Stellar Orbits about the Black Hole

Very accurate stellar positions can be estimated in order to keep track of the motions of the stars in the compact central cluster, which are zipping around Sgr A* at speeds up to 3 million miles per hour!

Using Kepler's laws of motion, the orbital velocities and the positions of the bright stars an be used to estimate the mass that must be contained within their orbits.

The resulting enclosed mass is 4.6 ± 0.7 X 10^6 solar masses--4.6 million times the mass of our Sun!

This large mass combined with the minute size of Sgr A* in radio emission suggests taht the stars must be swiftly circling around a supermassive black hole.
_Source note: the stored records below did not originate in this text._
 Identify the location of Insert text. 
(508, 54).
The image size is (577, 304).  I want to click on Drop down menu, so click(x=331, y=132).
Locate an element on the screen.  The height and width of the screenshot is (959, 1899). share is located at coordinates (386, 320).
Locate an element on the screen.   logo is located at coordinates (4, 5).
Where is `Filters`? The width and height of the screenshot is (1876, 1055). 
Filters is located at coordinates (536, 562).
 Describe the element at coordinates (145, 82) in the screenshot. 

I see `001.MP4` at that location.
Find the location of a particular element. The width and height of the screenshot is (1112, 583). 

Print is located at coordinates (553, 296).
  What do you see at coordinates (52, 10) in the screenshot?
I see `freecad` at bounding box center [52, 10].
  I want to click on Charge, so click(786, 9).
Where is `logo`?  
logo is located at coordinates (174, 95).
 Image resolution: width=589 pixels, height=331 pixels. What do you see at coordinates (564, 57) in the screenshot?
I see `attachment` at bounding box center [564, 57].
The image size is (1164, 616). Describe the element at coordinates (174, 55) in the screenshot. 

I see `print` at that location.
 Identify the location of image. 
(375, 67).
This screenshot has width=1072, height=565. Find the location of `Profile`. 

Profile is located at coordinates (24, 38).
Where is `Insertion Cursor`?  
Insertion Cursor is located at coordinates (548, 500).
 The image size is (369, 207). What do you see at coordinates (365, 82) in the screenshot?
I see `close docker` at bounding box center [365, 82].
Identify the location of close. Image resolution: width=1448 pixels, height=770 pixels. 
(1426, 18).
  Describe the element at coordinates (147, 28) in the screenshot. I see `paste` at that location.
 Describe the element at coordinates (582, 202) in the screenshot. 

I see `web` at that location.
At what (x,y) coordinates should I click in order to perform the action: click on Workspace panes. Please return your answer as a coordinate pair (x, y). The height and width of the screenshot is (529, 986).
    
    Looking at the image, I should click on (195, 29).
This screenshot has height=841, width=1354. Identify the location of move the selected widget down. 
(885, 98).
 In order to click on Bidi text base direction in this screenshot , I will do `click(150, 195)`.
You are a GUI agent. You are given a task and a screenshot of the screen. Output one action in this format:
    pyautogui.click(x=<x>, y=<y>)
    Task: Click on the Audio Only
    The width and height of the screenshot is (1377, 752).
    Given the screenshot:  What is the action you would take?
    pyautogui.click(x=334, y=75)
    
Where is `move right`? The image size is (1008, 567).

An active galactic nucleus (Cen A). There is a lot of activity at long wavelengths and short, energetic wavelengths. Credit: NASA.

Black Holes in other Galaxies

Recent observations of nearby galaxies reveal that such supermassive black holes are not unique to the MIlky Way. The formation of such a large black hole and how it affects the evolution of its host galaxy are not well understood. In the case of Sgr A*, there is a mysterious absence of the high energy emission (X-rays and UV radiation) often observed from active galactic nuclei. The image to the left is of an active galactic nucleus in Cen A. There is a lot of activity at long wavelengths and short, energetic wavelengths. This is completely different than our galactic nucleus, Sgr A*. Sgr A* may have been more energetic in the past.

We hope you have enjoyed this Galactic Journey and now have some understanding of what's going on in the center of our Galaxy!

Thank You - The Galactic Center Group.